Tip: If you have dozens of candidates, wrap the delete in a loop with a dry-run guard. Pipe your reviewed list into a small script that prints the group name and rule count, asks for confirmation, then deletes. A few minutes of scripting beats clicking through the console one group at a time.

Console alternative

  1. Open the EC2 console and go to Network & Security > Security Groups.
  2. Select a group and open the Network interfaces tab on the details pane, or check the linked ENIs.
  3. If no interfaces are listed and no other group references it, select the group and choose Actions > Delete security groups.

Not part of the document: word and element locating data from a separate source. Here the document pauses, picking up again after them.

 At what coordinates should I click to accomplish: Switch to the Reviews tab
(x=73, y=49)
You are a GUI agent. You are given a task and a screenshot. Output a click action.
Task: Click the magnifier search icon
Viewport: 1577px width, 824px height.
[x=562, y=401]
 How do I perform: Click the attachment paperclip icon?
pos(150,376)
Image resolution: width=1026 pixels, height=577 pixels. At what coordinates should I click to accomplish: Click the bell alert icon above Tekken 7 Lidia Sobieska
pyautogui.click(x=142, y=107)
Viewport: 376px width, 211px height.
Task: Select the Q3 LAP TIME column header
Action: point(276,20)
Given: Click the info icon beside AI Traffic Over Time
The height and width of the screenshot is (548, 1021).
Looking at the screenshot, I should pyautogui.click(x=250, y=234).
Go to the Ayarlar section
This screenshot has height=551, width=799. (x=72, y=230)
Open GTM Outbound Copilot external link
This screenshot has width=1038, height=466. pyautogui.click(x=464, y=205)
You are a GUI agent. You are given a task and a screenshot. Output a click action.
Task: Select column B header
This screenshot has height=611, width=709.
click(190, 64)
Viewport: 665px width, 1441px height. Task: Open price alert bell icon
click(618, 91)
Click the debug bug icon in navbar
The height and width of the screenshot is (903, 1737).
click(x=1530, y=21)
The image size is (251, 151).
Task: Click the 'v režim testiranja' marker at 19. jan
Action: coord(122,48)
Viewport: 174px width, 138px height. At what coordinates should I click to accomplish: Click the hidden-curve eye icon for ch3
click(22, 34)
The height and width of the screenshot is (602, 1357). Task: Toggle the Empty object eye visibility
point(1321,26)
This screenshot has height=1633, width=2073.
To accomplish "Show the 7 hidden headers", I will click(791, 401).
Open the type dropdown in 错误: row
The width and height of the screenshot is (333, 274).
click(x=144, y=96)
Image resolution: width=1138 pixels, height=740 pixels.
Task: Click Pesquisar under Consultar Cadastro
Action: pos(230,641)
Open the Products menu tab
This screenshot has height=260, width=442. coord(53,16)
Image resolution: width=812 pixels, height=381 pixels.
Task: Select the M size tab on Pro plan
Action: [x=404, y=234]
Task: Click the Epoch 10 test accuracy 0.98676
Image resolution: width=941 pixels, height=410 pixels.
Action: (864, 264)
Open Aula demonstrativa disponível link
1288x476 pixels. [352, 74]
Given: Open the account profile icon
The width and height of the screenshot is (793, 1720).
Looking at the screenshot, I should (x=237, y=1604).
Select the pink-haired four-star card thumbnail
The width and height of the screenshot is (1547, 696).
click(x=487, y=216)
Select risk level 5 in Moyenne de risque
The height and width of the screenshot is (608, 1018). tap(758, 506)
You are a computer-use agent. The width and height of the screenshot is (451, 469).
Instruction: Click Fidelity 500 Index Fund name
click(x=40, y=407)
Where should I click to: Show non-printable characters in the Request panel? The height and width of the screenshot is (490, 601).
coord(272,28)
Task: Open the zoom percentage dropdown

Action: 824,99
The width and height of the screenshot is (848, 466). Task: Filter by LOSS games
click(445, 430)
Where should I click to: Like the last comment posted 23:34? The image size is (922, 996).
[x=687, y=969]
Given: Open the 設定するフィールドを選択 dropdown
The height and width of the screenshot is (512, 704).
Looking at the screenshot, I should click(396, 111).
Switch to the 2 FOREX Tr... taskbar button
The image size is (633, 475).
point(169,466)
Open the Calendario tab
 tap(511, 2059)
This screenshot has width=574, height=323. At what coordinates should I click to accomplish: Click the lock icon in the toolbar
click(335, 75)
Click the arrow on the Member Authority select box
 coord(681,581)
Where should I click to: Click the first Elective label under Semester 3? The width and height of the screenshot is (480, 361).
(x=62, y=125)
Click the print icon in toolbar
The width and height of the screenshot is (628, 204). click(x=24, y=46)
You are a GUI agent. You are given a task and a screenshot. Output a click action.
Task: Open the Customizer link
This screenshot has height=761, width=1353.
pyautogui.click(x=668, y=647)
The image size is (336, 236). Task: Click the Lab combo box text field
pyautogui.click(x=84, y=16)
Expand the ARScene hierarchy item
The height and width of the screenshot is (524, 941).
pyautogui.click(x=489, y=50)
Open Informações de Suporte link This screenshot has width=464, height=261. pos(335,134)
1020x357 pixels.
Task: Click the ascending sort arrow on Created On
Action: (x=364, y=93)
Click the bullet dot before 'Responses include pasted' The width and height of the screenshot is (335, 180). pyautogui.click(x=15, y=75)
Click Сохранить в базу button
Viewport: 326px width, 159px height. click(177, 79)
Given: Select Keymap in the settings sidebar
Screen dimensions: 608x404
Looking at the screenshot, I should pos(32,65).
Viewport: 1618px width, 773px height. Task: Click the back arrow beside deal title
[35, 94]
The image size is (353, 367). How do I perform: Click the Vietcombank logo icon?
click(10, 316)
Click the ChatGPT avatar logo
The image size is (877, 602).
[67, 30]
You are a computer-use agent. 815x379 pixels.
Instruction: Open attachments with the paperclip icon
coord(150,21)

How to prevent it from happening again

Cleanup is a one-time win. Prevention is what keeps your account from filling back up.

Tag groups with an owner and purpose

Require a small set of tags on every security group so future-you knows who to ask before deleting. A group with owner and purpose tags is far easier to retire confidently.

aws ec2 create-tags \
  --resources sg-0123456789abcdef0 \
  --tags Key=owner,Value=platform-team Key=purpose,Value=legacy-bastion

Manage groups as code

When security groups live in Terraform or CloudFormation, an unused group is one that no longer has a resource referencing it, which shows up clearly in a plan or diff. Avoid creating groups by hand in the console, since those are the ones that go orphaned.

resource "aws_security_group" "app" {
  name        = "app-tier"
  description = "App tier ingress from ALB only"
  vpc_id      = aws_vpc.main.id

  ingress {
    from_port       = 443
    to_port         = 443
    protocol        = "tcp"
    security_groups = [aws_security_group.alb.id]
  }

  tags = {
    owner   = "platform-team"
    purpose = "app-tier"
  }
}

Run the check on a schedule

Schedule sg_unused to run continuously in Lensix and route findings to your team's channel. Catching three orphaned groups a week is painless. Catching three hundred at audit time is a project.

Add a CI/CD gate

If you use Terraform, fail a pull request that introduces a group with no references, or use a policy-as-code tool to flag overly broad rules before they merge. A simple OPA/Conftest policy can enforce that any new security group includes the required tags.

package terraform.sg

deny[msg] {
  resource := input.resource_changes[_]
  resource.type == "aws_security_group"
  not resource.change.after.tags.owner
  msg := sprintf("security group %s is missing an 'owner' tag", [resource.address])
}

Tip: Pair this check with a broader review of overly permissive ingress rules. Unused groups and open 0.0.0.0/0 rules tend to come from the same habit of clicking through the console under time pressure.

Best practices

  • Treat groups as disposable, not permanent. Create them with code, attach them deliberately, and remove them when the resource goes away.
  • Tag everything. An owner tag turns "is this safe to delete?" from a research project into a one-message Slack question.
  • Audit references, not just attachments. A group with no ENI can still be load-bearing if other groups point to it.
  • Keep a short retention window. Run the unused-group check weekly and act on it, rather than letting findings accumulate.
  • Back up before deleting. Export the group definition to JSON so you can recreate it if a forgotten dependency surfaces.
  • Watch your quotas. Set an alert before you approach the security-groups-per-VPC limit, so cleanup happens on your schedule and not during an outage.

Unused security groups are low-drama on a quiet day and a real headache during an audit or incident. Clear them out, automate the detection, and keep your network surface small enough to reason about.